On the final day of OpenAI’s 12 days of ‘shipmas,’ the corporate unveiled its newest fashions, o3 and o3-mini, which excel at reasoning and even outperform o1 on a collection of benchmarks, together with math and science. At launch, OpenAI CEO Sam Altman stated o3 was slated to drop on the finish of January, and right this moment, the corporate made good on its promise.
o3-mini
On Friday, OpenAI released its o3-mini mannequin, essentially the most cost-efficient mannequin in OpenAI’s reasoning collection, to the general public. Till now, that collection has been comprised of o1 and o1-mini. Like its predecessor, the mannequin is especially sturdy in science, math, and coding, in keeping with the corporate.
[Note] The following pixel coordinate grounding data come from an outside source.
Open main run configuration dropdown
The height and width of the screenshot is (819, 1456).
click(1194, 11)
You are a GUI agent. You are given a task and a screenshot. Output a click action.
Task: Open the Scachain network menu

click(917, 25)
When o3-mini is chosen, it would use medium reasoning effort, which balances velocity and accuracy. Whereas the unique o1 mannequin nonetheless has broader normal information than o3-mini, the brand new mannequin’s main benefit is its quicker velocity and better efficiency in comparison with o1-mini.
Benchmark efficiency
When evaluating the efficiency of o3-mini to o1-mini, knowledgeable testers discovered that o3-mini delivered extra correct, reasoned-through, and clearer responses than o1-mini. In line with the publish, they most well-liked o3-mini responses 56% of the time and noticed a 39% discount in main errors.
Past human desire evaluations, in a number of STEM benchmarks, together with the Competitors Math (AIME 2024), PhD-level Science Questions (GPQA Diamond), and Competitors Code (Codeforces), o3-mini with medium reasoning — which is what ChatGPT customers will get by default — outperformed o1-mini.
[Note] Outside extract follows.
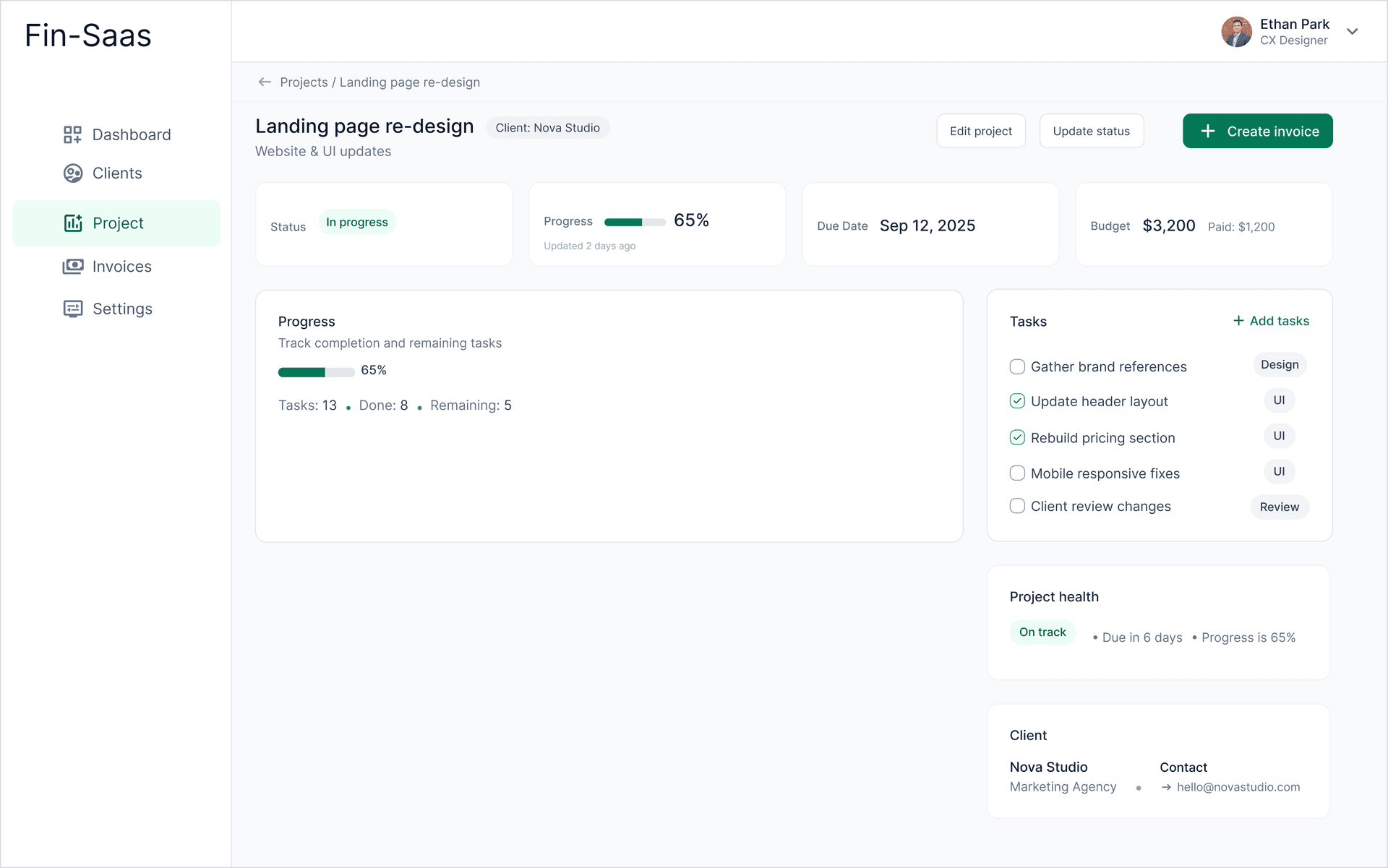This screenshot has height=868, width=1388.
Task: Navigate to Projects in the breadcrumb
Action: 304,82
Additionally notable is that o3-mini, with excessive reasoning effort within the benchmarks, got here near o1 efficiency, generally even surpassing it, as seen within the AIME 2024 above and Software program Engineering (SWE-bench Verified) benchmarks. The o3-mini mannequin with medium reasoning effort matched o1’s efficiency within the Codeforces benchmark.
Security
OpenAI assessed o3-mini’s security by public launch by jailbreak and disallowed content material evaluations. The corporate discovered that the mannequin considerably surpasses GPT-4o on the evaluations. OpenAI posted the analysis outcomes beneath and likewise launched an o3-mini System Card, a 37-page PDF that features the detailed outcomes of the evaluations.
The way to entry
All subscribers to OpenAI’s paid tiers, together with ChatGPT Plus, Team, and Pro, can entry OpenAI o3-mini beginning right this moment. Plus and Group customers now have 3 times the speed restrict, going from 50 messages per day with o1-mini to 150 messages per day. ChatGPT Enterprise entry is coming in every week.
Additionally: Copilot’s powerful new ‘Think Deeper’ feature is free for all users – how it works
The o3-mini mannequin will substitute o1-mini within the mannequin picker, as it will be helpful for a similar duties, besides that have will now be improved with decrease latency and better fee limits. As a paid person, on the time of writing, I didn’t but have entry to the o3-mini, and am as an alternative nonetheless seeing the o1-mini possibility.
If you do not have a subscription, no worries: You may see if o3-mini is well worth the hype out of your free account. All free ChatGPT customers need to do is click on on “Purpose” within the message textbox or regenerate a response. OpenAI CEO Sam Altman confirmed free entry in a post on X. Till now, all of the reasoning fashions have been saved behind a paywall; OpenAI didn’t specify any limitations across the new mannequin for Free customers.